╔══

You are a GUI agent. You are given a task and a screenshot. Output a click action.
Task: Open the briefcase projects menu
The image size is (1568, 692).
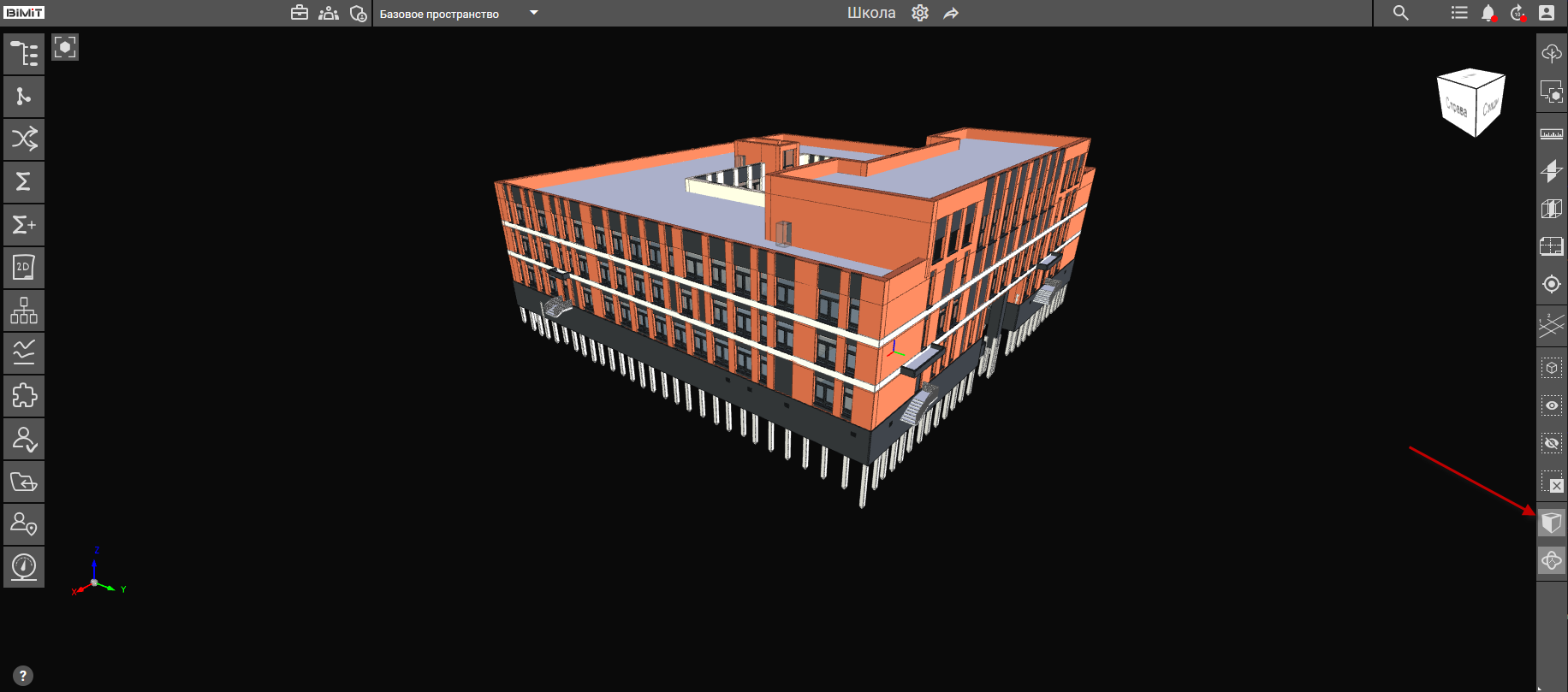pyautogui.click(x=300, y=13)
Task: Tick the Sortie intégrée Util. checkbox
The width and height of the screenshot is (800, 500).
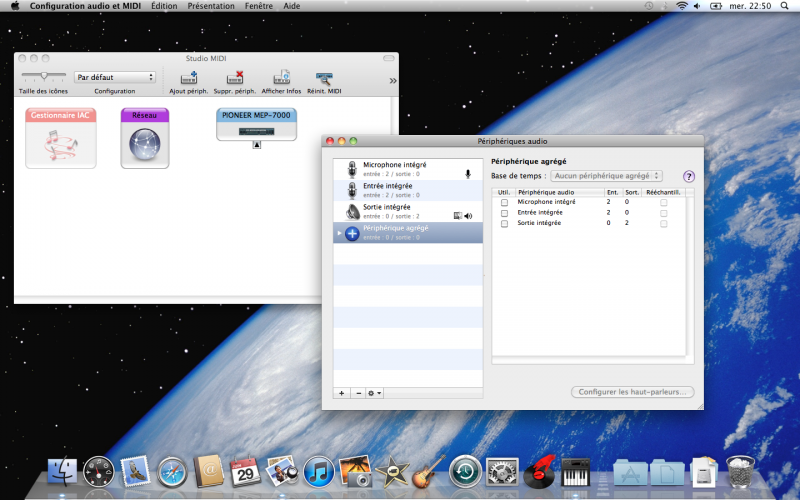Action: click(x=504, y=223)
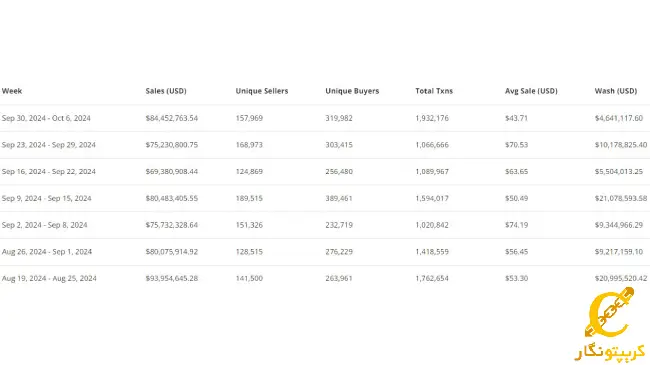Click the $93,954,645.28 sales figure
The height and width of the screenshot is (365, 650).
pyautogui.click(x=172, y=278)
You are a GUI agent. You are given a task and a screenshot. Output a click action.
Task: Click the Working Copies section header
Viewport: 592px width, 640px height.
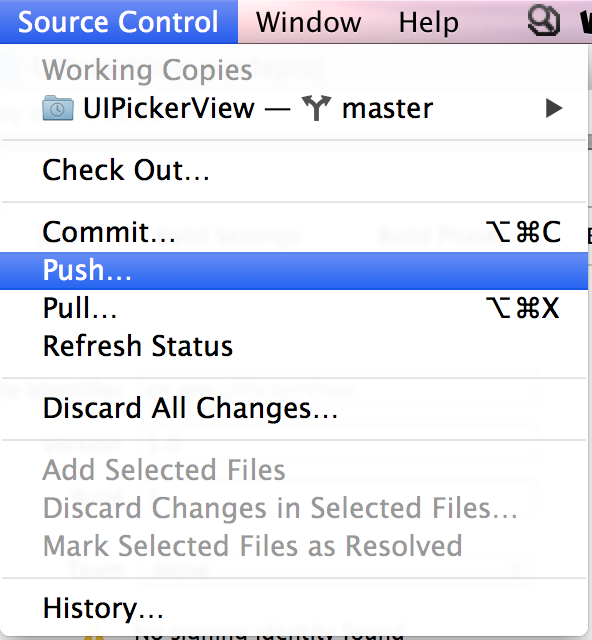point(147,71)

╚══

TASK DESCRIPTION: Would you copy every entry exactly as it stands, leaving out the pictures?

EXPECTED OUTPUT:
You are a GUI agent. You are given a task and a screenshot. Output a click action.
Task: Open the briefcase projects menu
The image size is (1568, 692).
pyautogui.click(x=300, y=13)
Task: Tick the Sortie intégrée Util. checkbox
The width and height of the screenshot is (800, 500).
Action: click(x=504, y=223)
Click the $93,954,645.28 sales figure
The height and width of the screenshot is (365, 650).
pyautogui.click(x=172, y=278)
You are a GUI agent. You are given a task and a screenshot. Output a click action.
Task: Click the Working Copies section header
Viewport: 592px width, 640px height.
point(147,71)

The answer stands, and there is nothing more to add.